Lines of data:
****************************************

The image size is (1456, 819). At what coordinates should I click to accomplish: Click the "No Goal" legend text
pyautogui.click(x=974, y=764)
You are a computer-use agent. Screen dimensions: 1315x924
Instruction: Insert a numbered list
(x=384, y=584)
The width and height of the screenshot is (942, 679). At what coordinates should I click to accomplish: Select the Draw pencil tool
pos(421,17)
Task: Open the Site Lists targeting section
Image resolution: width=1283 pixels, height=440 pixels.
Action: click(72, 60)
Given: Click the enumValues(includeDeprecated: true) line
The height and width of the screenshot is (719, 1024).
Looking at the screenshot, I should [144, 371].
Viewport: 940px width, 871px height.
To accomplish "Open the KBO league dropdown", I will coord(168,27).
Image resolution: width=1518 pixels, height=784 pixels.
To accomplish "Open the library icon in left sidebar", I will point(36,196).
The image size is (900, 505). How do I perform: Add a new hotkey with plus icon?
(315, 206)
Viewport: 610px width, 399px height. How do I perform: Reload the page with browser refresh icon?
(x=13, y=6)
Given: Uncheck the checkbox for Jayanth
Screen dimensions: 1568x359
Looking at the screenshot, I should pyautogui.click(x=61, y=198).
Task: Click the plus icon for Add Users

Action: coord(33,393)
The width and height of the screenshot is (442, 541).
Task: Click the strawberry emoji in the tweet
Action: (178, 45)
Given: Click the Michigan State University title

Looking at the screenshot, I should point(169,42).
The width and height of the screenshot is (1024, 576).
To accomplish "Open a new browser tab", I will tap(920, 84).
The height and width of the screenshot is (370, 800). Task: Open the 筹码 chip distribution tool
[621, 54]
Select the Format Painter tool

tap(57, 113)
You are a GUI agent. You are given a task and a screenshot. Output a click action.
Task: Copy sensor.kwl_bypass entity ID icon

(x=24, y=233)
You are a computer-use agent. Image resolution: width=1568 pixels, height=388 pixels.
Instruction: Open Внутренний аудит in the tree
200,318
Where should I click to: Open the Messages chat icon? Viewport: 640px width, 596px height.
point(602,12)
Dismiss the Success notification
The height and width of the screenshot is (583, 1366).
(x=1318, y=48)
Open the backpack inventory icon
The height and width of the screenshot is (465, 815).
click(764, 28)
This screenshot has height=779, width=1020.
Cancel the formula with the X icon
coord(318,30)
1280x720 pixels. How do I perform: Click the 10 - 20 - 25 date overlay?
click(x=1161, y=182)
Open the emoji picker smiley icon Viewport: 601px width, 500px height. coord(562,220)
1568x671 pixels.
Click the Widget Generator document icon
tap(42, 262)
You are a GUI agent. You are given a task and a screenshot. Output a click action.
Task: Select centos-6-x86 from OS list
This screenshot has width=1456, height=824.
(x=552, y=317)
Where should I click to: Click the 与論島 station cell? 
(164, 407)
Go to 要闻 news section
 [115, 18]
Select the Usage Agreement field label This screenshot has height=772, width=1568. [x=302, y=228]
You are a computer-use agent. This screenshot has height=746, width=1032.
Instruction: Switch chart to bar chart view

****************************************

WHAT THIS TASK INVOLVES:
Rescale everything from the line containing "1568x671 pixels." down to the end of the data, reproducing every line but multiplying each click coordinate in the answers by 2.25. Round the results to whole numbers, with halves rounded up.

RESPONSE TO THIS TASK:
1568x671 pixels.
Click the Widget Generator document icon
tap(95, 590)
You are a GUI agent. You are given a task and a screenshot. Output a click action.
Task: Select centos-6-x86 from OS list
This screenshot has width=1456, height=824.
(x=1242, y=713)
Where should I click to: Click the 与論島 station cell? 
(369, 916)
Go to 要闻 news section
 [259, 41]
Select the Usage Agreement field label This screenshot has height=772, width=1568. [x=680, y=513]
You are a computer-use agent. This screenshot has height=746, width=1032.
Instruction: Switch chart to bar chart view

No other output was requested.